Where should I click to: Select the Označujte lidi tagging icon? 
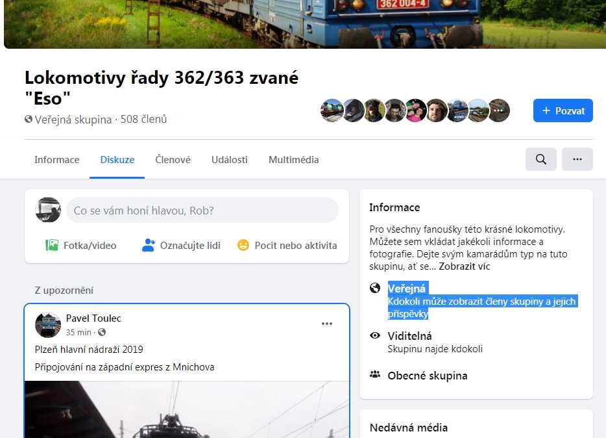click(x=149, y=245)
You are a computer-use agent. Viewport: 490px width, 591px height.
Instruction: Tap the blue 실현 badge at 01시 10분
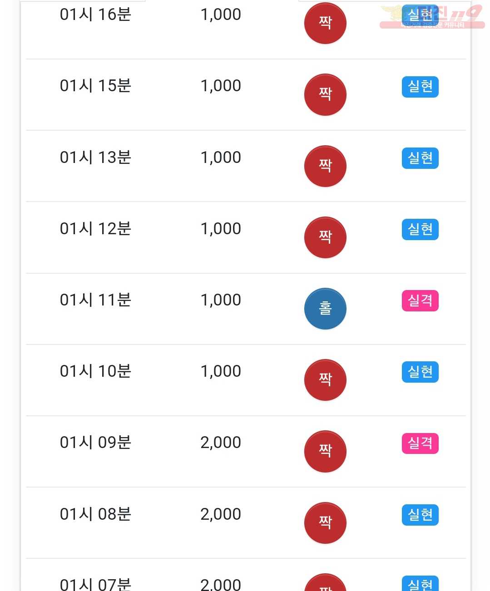[x=420, y=372]
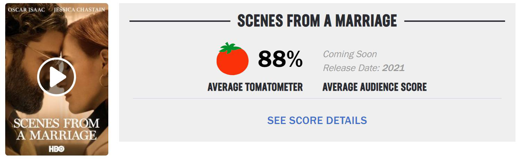Select the 88% Tomatometer score
The height and width of the screenshot is (159, 520).
[x=280, y=59]
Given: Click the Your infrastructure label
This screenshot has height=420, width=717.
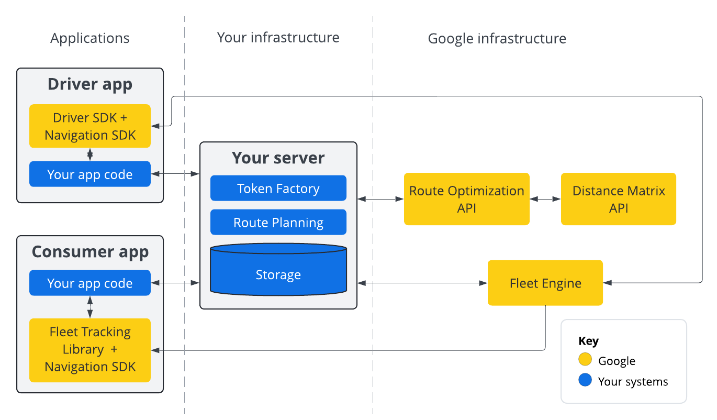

[THE PROBLEM] Reproduce exactly the entries from their first line through the line containing "You are a computer-use", including both, and omit any pictures.

[WORKED SOLUTION]
Where should I click to: Select the Označujte lidi tagging icon? 
click(x=149, y=245)
You are a computer-use agent. Viewport: 490px width, 591px height.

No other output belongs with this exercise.